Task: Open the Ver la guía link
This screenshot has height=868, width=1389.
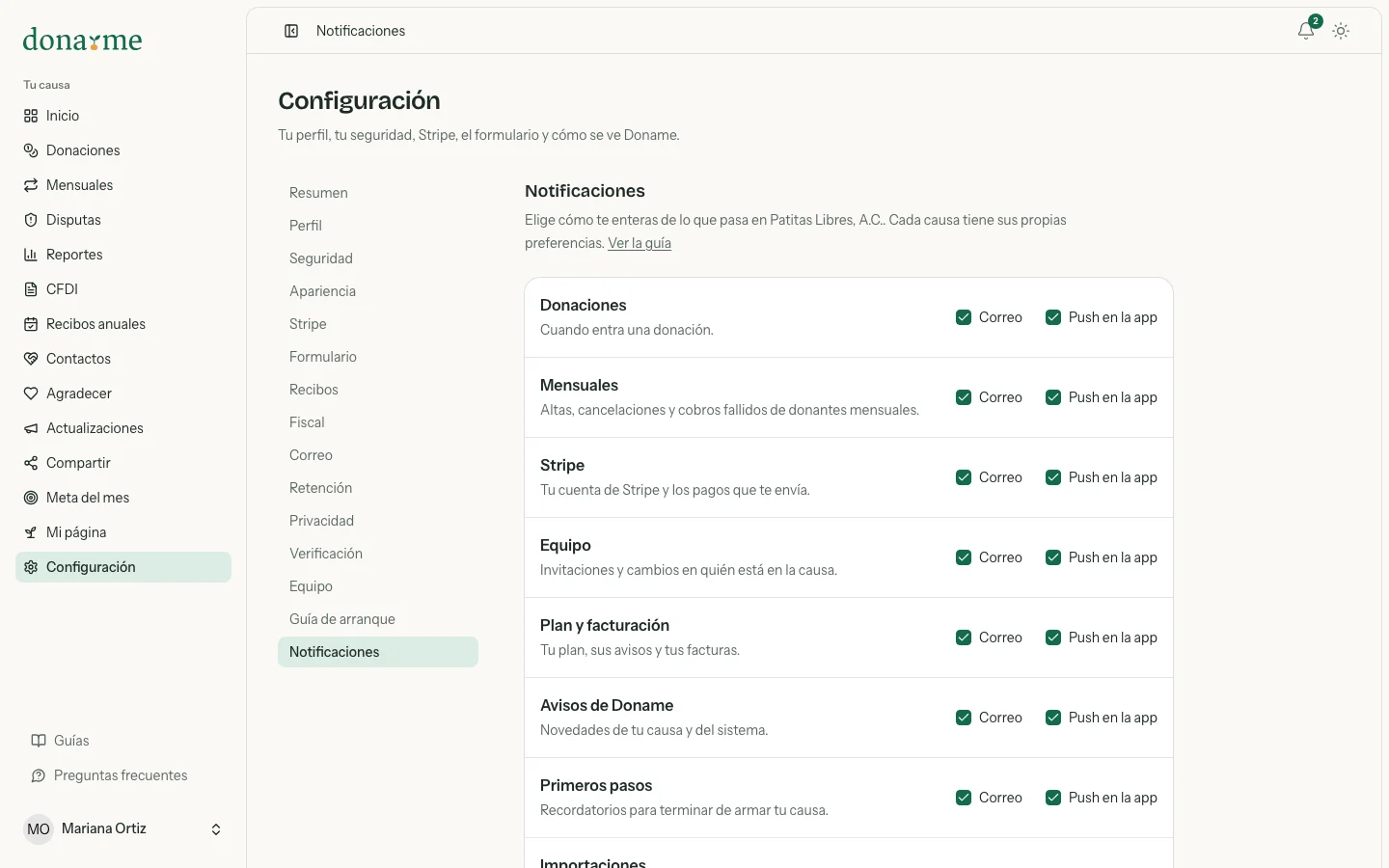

-----

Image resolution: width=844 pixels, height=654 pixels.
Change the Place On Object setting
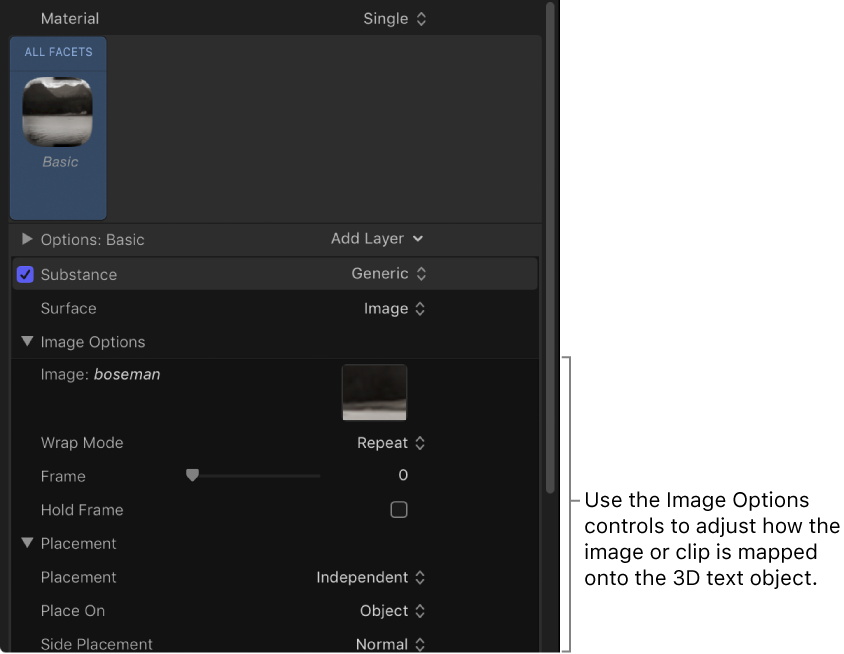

-----

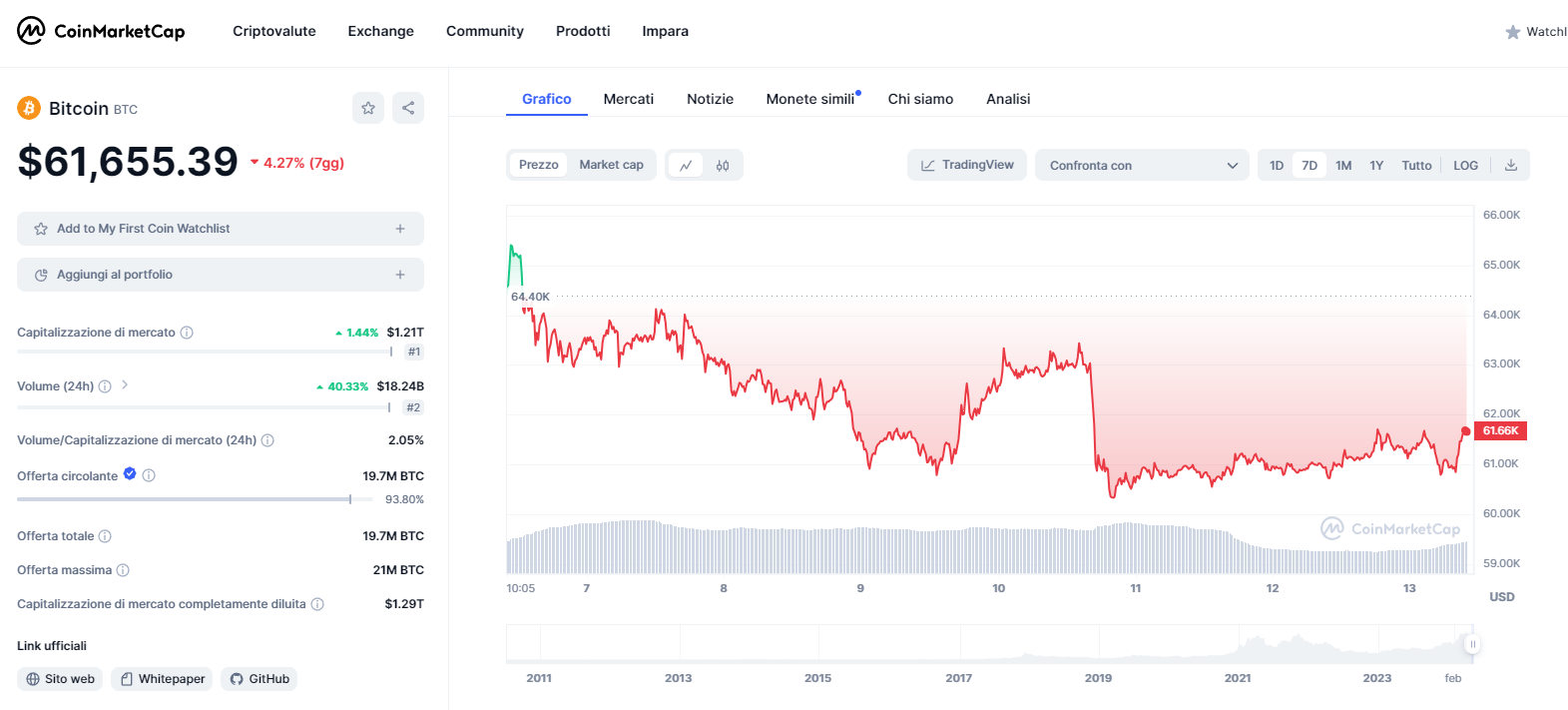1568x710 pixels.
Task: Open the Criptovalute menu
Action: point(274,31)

-----

_REQUIRED TASK:_
Copy out the records word for word, from the line containing "Task: Open the Ver la guía link" through the line containing "This screenshot has height=868, width=1389.", both lines included.

_ANSWER FOR THIS EXERCISE:_
Task: Open the Ver la guía link
This screenshot has height=868, width=1389.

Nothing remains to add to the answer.